--- RECORDS TO USE ---
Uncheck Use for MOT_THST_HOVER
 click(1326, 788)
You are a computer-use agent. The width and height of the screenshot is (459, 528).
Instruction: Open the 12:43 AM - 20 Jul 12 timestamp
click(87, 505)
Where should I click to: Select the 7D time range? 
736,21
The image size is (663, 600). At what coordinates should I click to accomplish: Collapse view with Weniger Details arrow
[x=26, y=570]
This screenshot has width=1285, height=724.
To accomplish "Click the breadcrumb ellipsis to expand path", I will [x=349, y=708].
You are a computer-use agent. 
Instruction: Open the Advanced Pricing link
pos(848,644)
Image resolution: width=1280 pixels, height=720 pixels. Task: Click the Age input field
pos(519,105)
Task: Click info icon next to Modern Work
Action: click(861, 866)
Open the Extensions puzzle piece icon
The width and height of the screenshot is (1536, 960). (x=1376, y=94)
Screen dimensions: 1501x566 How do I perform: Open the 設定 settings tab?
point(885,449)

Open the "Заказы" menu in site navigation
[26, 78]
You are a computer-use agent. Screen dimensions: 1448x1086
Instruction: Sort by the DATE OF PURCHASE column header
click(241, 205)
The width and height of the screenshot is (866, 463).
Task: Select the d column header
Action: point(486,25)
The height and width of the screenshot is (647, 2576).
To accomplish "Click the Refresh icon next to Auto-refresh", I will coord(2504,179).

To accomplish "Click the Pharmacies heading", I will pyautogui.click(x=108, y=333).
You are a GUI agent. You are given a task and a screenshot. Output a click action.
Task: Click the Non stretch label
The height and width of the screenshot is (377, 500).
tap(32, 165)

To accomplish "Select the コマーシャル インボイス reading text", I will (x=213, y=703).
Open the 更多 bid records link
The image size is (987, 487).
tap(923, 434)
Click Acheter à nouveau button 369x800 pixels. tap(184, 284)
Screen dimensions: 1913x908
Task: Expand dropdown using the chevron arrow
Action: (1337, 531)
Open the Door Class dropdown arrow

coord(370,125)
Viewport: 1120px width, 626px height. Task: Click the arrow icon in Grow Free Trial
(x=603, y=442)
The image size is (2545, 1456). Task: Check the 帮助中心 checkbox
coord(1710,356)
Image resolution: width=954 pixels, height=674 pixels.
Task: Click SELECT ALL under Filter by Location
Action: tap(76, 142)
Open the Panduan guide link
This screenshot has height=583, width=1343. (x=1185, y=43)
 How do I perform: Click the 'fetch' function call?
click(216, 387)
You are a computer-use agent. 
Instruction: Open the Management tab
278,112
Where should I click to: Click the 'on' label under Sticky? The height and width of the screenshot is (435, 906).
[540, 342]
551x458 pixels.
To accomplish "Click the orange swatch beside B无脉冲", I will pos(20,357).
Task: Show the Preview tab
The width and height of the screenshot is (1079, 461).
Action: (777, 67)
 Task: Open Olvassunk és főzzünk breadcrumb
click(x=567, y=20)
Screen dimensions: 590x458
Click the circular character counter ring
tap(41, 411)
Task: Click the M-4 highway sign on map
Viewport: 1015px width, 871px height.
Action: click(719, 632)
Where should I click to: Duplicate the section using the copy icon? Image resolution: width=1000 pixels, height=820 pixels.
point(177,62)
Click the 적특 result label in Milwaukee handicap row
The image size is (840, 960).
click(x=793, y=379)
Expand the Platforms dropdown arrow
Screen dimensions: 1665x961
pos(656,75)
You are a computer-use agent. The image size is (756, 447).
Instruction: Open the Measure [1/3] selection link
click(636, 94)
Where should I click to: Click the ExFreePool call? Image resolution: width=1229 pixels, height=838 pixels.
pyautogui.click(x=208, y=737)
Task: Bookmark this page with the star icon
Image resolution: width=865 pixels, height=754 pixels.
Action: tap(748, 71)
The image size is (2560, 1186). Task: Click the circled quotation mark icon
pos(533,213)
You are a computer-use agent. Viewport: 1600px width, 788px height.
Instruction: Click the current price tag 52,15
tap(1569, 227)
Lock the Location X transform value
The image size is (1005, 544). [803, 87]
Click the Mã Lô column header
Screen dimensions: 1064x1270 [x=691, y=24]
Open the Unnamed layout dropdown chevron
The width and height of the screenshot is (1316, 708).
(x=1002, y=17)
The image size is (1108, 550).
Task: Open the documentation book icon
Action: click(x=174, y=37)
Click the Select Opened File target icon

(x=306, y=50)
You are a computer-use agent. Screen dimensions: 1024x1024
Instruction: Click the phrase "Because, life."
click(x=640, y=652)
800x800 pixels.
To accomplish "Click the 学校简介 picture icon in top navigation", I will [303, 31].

--- WORK INSTRUCTION ---
Would you copy, unchanged, the stretch of the records above that begins at the line containing "Click the circular character counter ring" and ends at the line containing "You are a computer-use agent. The image", and only that?

--- ANSWER AREA ---
Click the circular character counter ring
tap(41, 411)
Task: Click the M-4 highway sign on map
Viewport: 1015px width, 871px height.
Action: click(719, 632)
Where should I click to: Duplicate the section using the copy icon? Image resolution: width=1000 pixels, height=820 pixels.
point(177,62)
Click the 적특 result label in Milwaukee handicap row
The image size is (840, 960).
click(x=793, y=379)
Expand the Platforms dropdown arrow
Screen dimensions: 1665x961
pos(656,75)
You are a computer-use agent. The image size is (756, 447).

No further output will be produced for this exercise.